> [Aim of the task]
Begin at the line below that holds "Click the drag" and end at the line that holds "Given: Select Daily Sales Report circle item", transcribing each line exactly and skipping any picture.

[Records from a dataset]
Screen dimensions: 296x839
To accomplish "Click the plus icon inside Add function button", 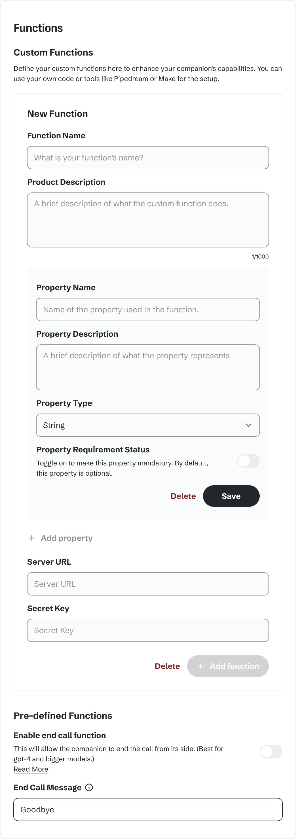I will pos(201,666).
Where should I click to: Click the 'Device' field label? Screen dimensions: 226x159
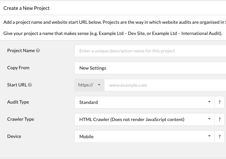pos(14,136)
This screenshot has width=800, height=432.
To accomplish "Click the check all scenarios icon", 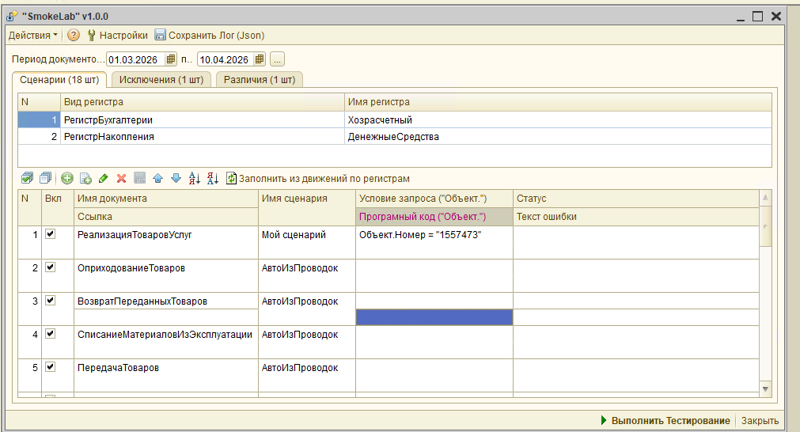I will [27, 179].
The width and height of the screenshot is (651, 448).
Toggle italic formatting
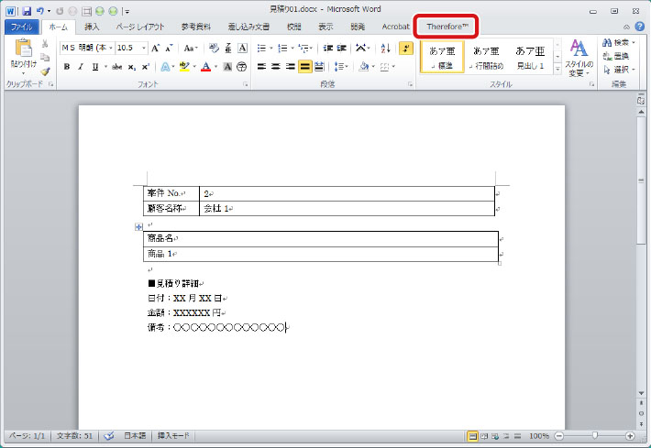pyautogui.click(x=81, y=66)
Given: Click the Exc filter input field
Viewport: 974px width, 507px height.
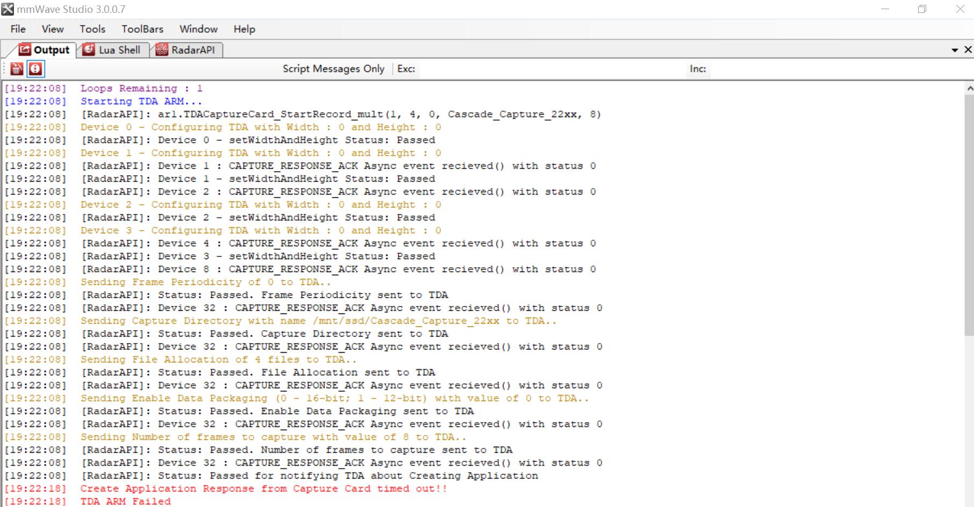Looking at the screenshot, I should click(x=552, y=69).
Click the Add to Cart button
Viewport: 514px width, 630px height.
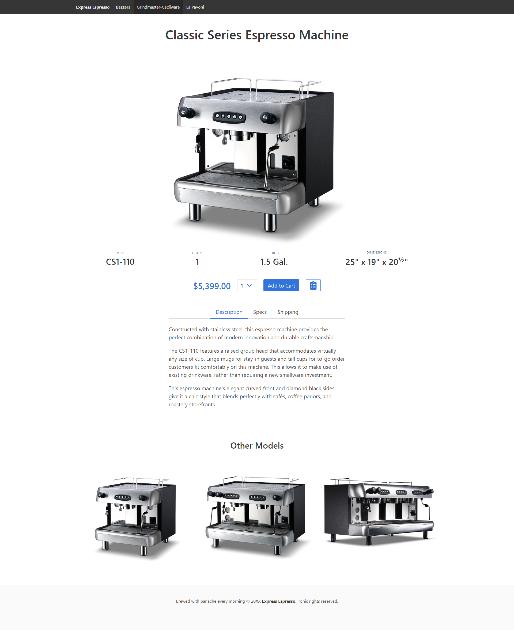point(281,286)
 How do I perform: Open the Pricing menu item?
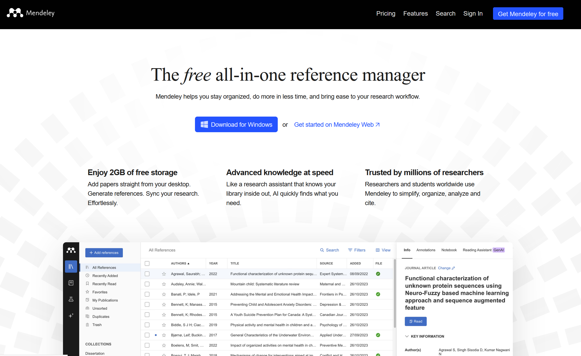pyautogui.click(x=386, y=14)
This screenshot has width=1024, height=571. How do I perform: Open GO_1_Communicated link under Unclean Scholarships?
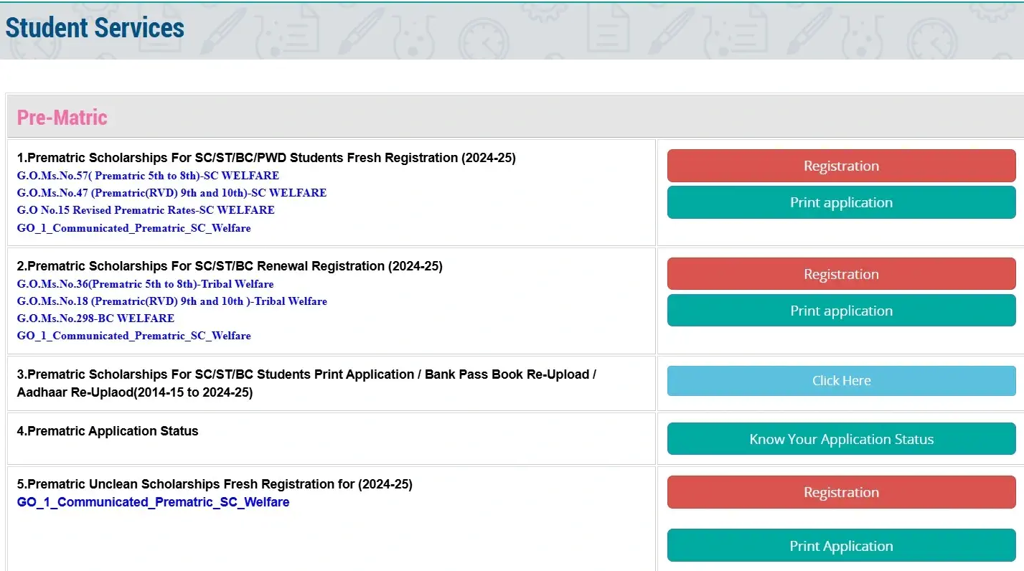pyautogui.click(x=153, y=502)
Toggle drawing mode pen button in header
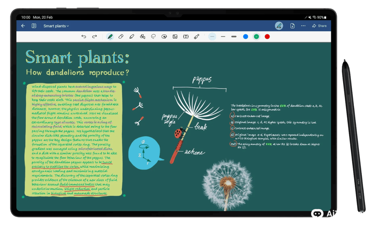Viewport: 371px width, 225px height. click(279, 26)
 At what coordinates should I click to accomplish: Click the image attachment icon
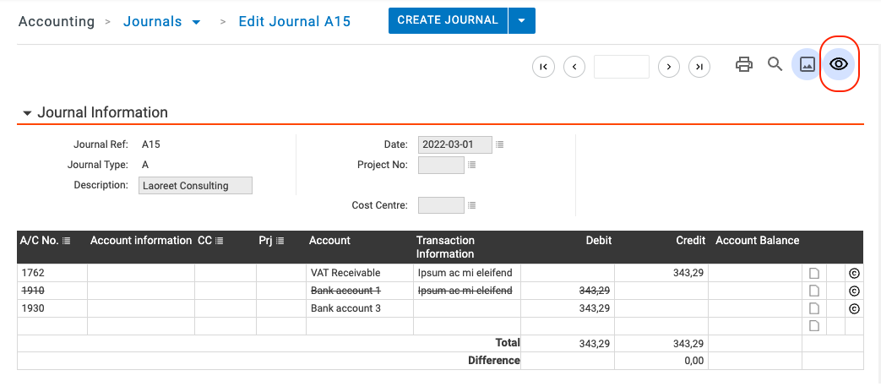pos(808,64)
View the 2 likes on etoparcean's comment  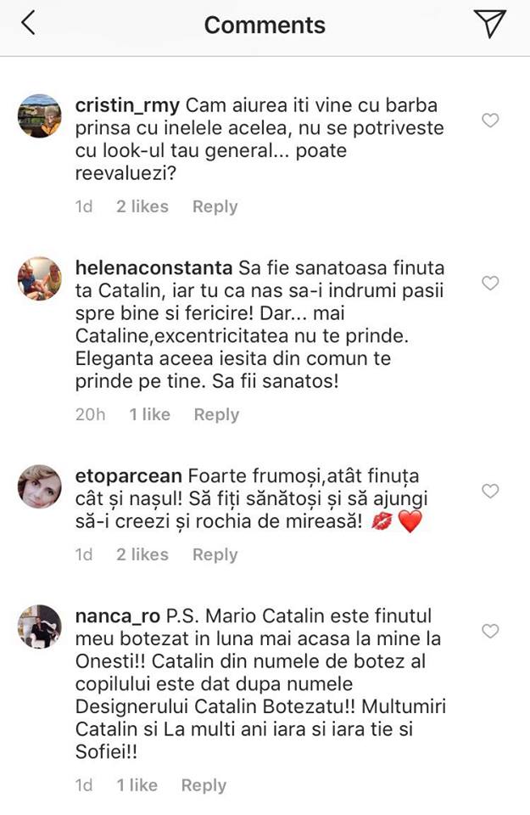click(x=142, y=554)
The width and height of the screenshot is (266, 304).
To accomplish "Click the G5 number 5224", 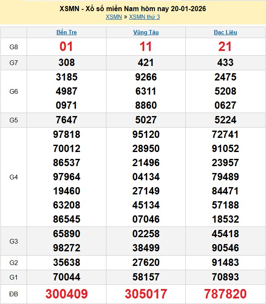I will 225,120.
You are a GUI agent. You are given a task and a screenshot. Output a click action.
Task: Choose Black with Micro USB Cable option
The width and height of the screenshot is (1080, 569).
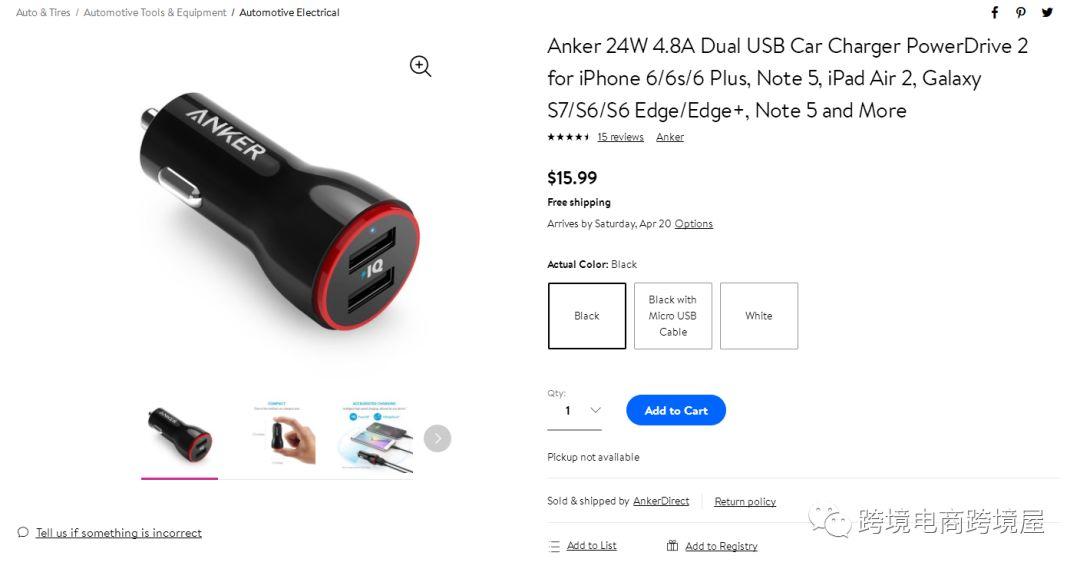click(673, 315)
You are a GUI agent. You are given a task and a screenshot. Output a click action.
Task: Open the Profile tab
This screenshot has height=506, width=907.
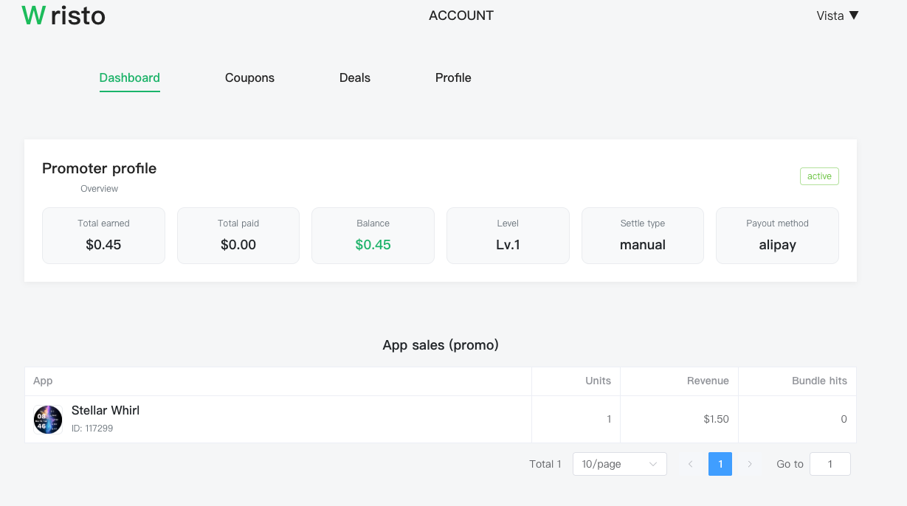[453, 78]
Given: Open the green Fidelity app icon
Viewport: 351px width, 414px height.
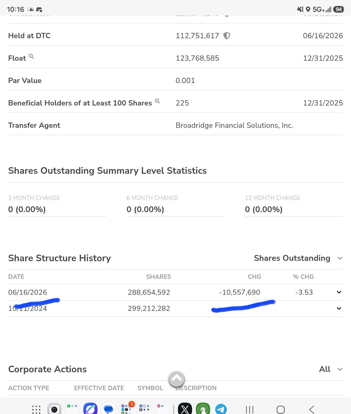Looking at the screenshot, I should (203, 409).
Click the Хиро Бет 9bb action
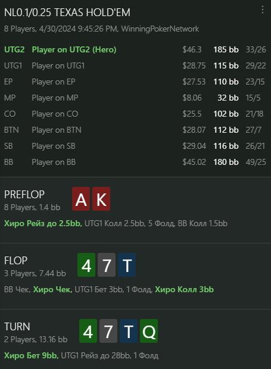 click(32, 355)
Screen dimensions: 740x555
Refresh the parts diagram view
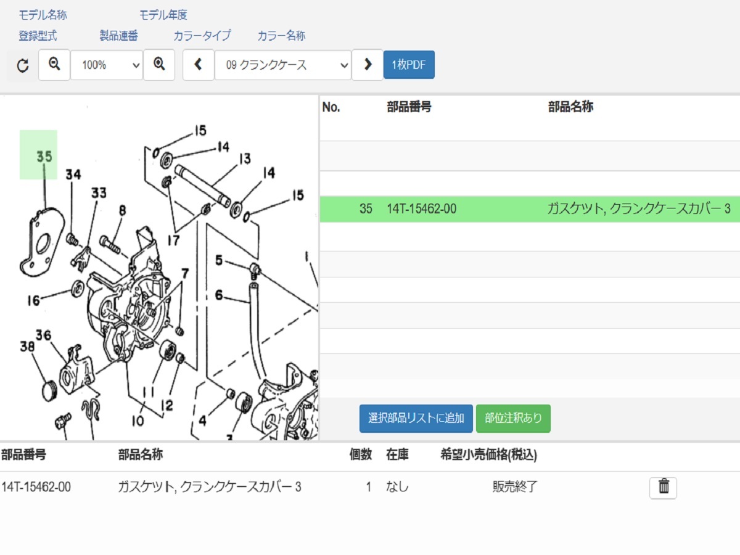pos(22,64)
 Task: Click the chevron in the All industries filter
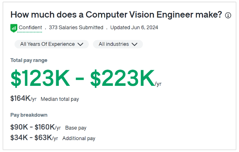click(x=134, y=44)
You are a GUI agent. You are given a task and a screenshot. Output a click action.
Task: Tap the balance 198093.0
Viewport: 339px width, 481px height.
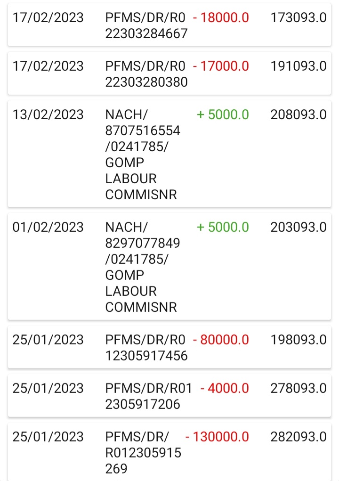pyautogui.click(x=298, y=340)
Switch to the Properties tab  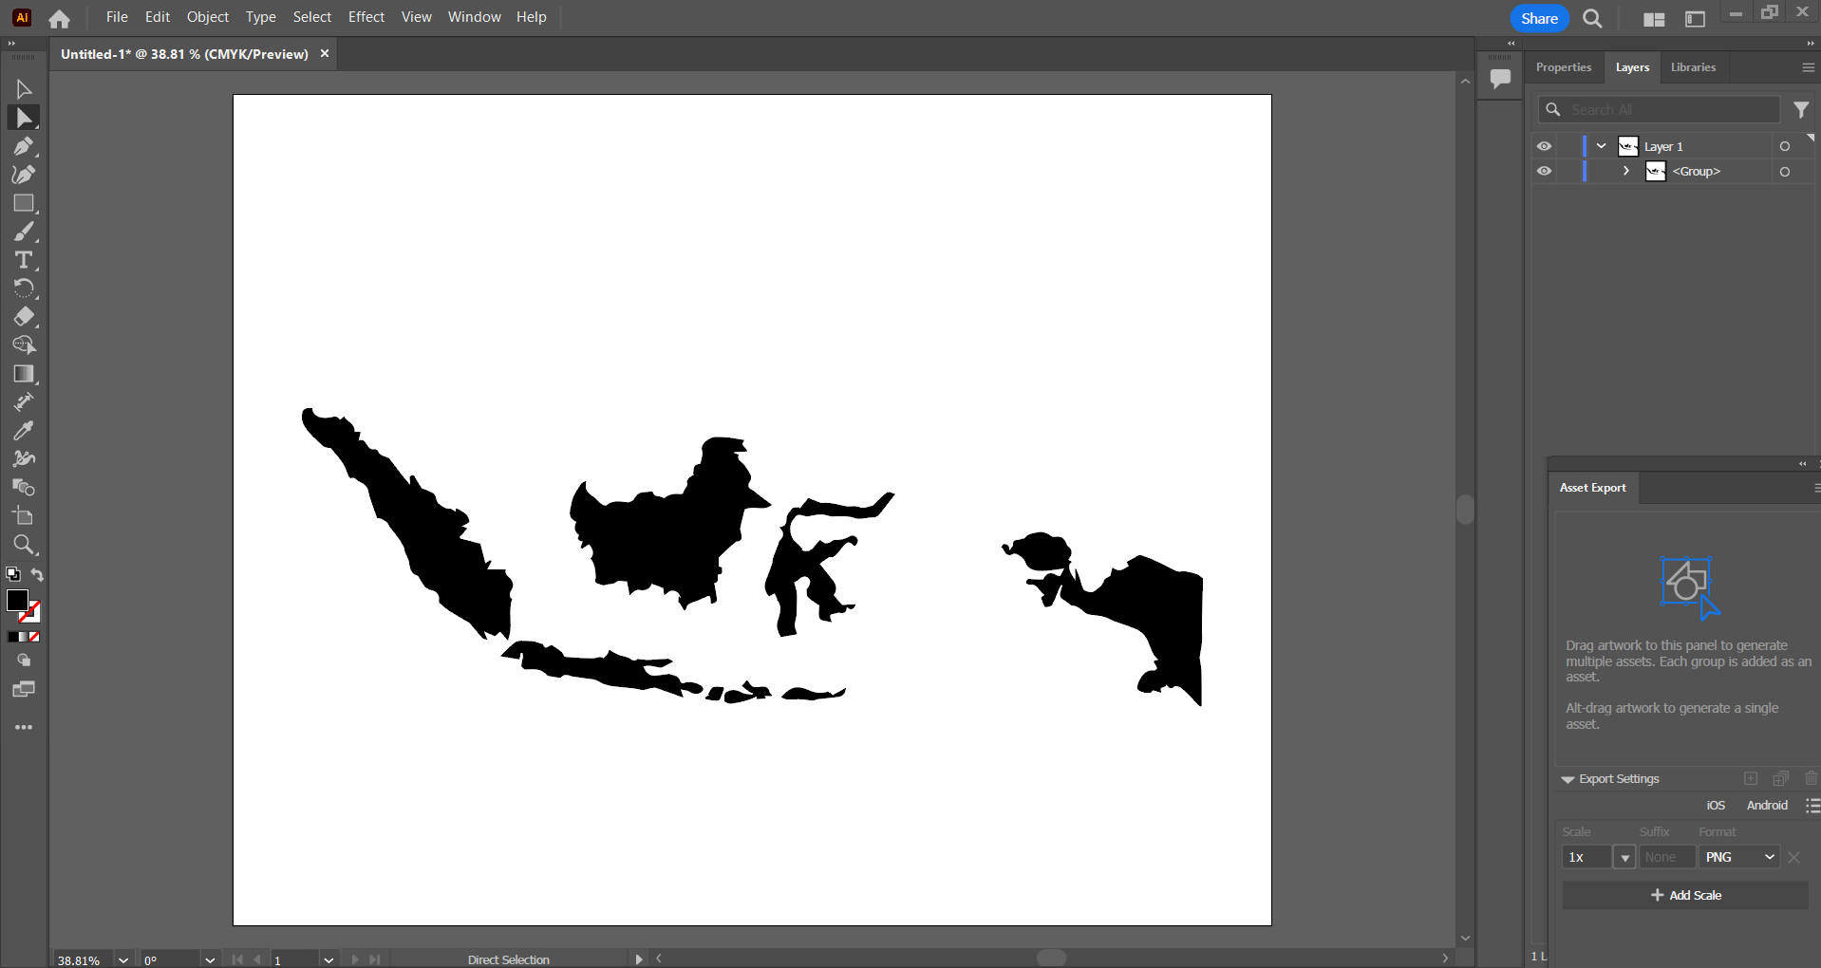tap(1563, 67)
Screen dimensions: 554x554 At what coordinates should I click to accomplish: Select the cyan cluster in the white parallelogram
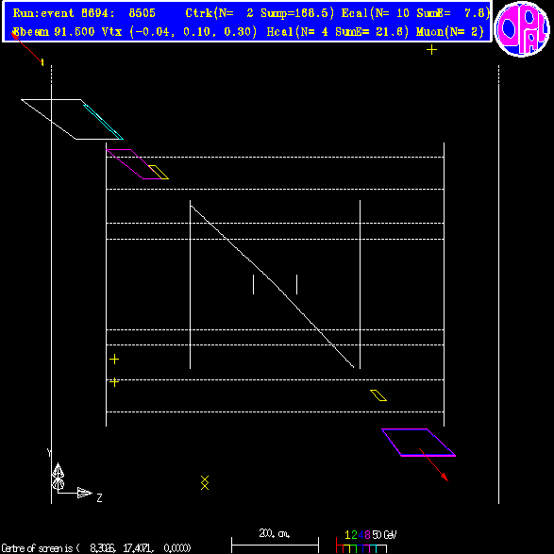103,122
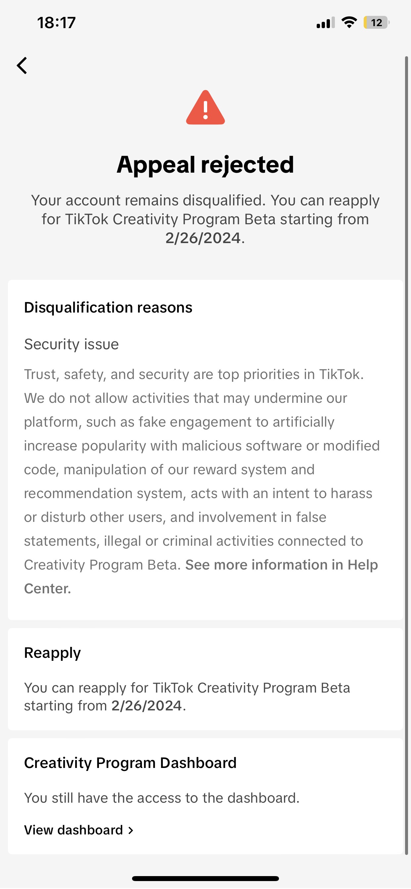Open the View dashboard link
The height and width of the screenshot is (889, 411).
(74, 830)
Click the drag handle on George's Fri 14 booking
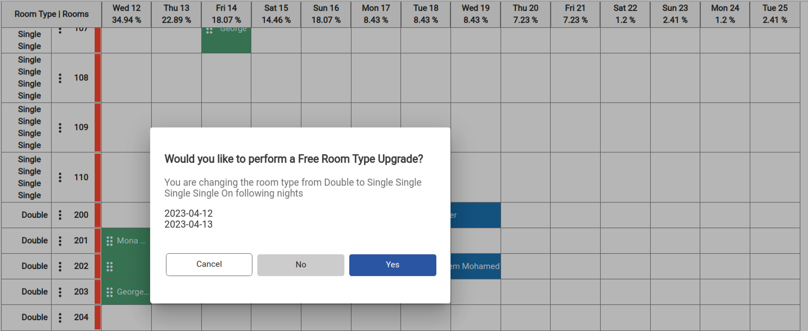 209,31
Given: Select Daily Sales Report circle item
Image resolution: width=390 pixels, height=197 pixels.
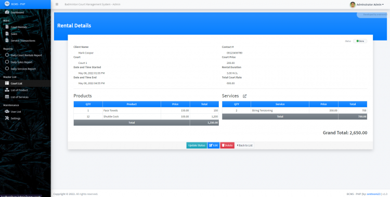Looking at the screenshot, I should pyautogui.click(x=7, y=62).
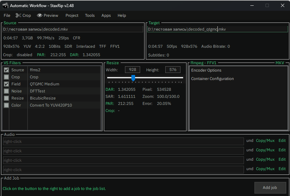The height and width of the screenshot is (196, 290).
Task: Uncheck the Field QTGMC Medium filter
Action: pos(6,84)
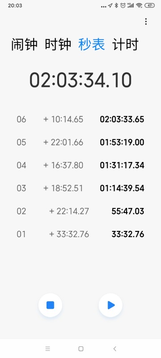
Task: Tap the main elapsed time 02:03:34.10
Action: [x=81, y=80]
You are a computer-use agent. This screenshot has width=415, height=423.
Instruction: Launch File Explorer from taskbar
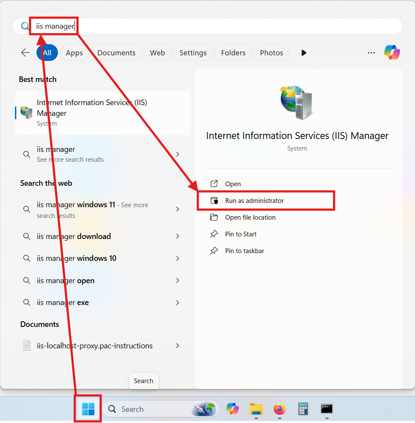(x=256, y=409)
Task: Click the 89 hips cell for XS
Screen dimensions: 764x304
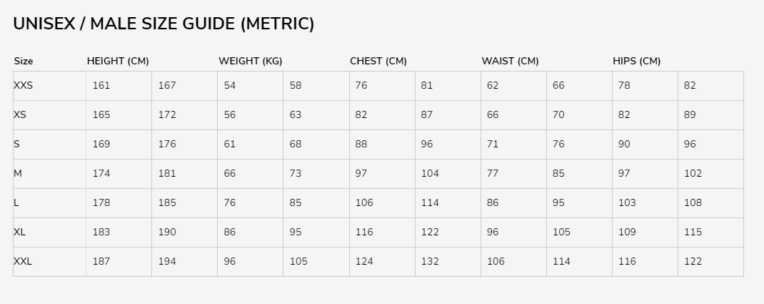Action: tap(690, 114)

> [Answer for the task]
Click the drag handle on George's Fri 14 booking
 209,31
Given: Select Daily Sales Report circle item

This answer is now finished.